BUDGET-CUTTERS aren't giving up.
Only one hour after the House of Representatives decisively rejected the balanced budget amendment, deficit fighters scored a surprising victory on the other side of Capitol Hill.
The Senate Budget Committee, over the opposition of its chairman, Sen. Jim Sasser (D) of Tennessee, whacked $26.1 billion out of President Clinton's five-year spending plans.
The committee action shocked Democratic leaders, and it puts the president on notice: Public pressure to cut red-ink spending remains strong, even though the balanced budget amendment lost.
During the amendment debate, Sen. Robert Byrd (D) of West Virginia and House majority leader Richard Gephardt (D) of Missouri argued that it wasn't necessary - that Congress can cut deficits without it.
Sen. Paul Simon (D) of Illinois, an amendment supporter, says that thesis will be tested. Under the proposed Clinton budget, this year's federal deficit of $235 billion would shrink to $176 billion next year and $173 billion in 1996.
That's good, but is it good enough? The president says yes. But two things worry many members of Congress in both parties as they look down the road.
First, the economy is relatively strong, so why is the United States still running a deficit this large? Paul Volcker, former chairman of the Federal Reserve, says that in good times like these, the government should actually be striving for a surplus.

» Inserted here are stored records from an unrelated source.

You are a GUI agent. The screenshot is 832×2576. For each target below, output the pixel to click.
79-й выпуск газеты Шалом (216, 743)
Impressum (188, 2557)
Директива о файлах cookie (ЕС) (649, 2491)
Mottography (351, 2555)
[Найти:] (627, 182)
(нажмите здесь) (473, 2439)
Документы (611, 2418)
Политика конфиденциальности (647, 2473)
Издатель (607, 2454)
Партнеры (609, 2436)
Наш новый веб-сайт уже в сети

Second, even with eventual savings from health-care reform, the deficit begins growing again in 1997. By 2005, the deficit could explode just as baby-boomers begin collecting their Social Security checks.
Many members, such as Sens. Hank Brown (R) of Colorado and Bob Graham (D) of Florida, say more must be done. So deficit-fighters are proceeding on at least two tracks in Congress.
Short-term, the Senate Budget Committee would trim outlays modestly - $1.6 billion below Clinton's budget in fiscal year 1995. Those cuts would grow in later years - $5.4 billion below the Clinton budget in 1996, $5.6 billion in 1997, $5.3 billion in 1998, and $8.1 billion in 1999.
While the action may seem modest in light of next year's projected $176 billion deficit, budget cutters see it as an attainable goal with bipartisan support, even if the White House objects.
Longer-term, members are looking for significantly larger savings, as well as new taxes, to bring the deficit down to zero. On Friday, a bipartisan group of senators met informally to hear ideas from well-known analysts, including Mr. Volcker, former Sen. Warren Rudman (R) of New Hampshire, Herbert Stein of the American Enterprise Institute, and Henry Aaron of the Brookings Institution.
Mr. Rudman, who co-chairs the Concord Coalition, a group dedicated to eliminating the budget deficit, warns that beginning around the year 2000, a ``generational dispute'' will erupt as tax rates on working people skyrocket to pay for a growing population of retirees.
The result will be ``a political situation [that] is untenable'' unless Congress takes steps soon to bring down red-ink spending, he says.
Sen. Bob Kerrey (D) of Nebraska suggested that one way to control spending could be a cap on outlays for various entitlements, which are the fastest growing part of the federal budget.
Rudman suggested that a better alternative - one supported by the Concord Coalition - would be means-testing for entitlements, including Social Security and Medicare. Persons over a certain income level - Rudman suggested $40,000 a year - might be required to pay a portion of the insurance costs for Medicare, for example.
Such decisive moves are rejected by White House economists. They argue that clamping down on entitlements, or further lowering federal spending, could reduce consumer spending, cripple the economy, and throw large numbers of Americans out of work.
Dr. Volcker was more sanguine. ``I've never had a sleepless night about the Senate doing too much deficit reduction,'' he quipped.
Dr. Stein makes a similar point on this issue.
Reducing federal outlays would create very little short-term risk to the recovery, he says. Indeed, a lower deficit could increase investments, lower interest rates, and result in even more jobs.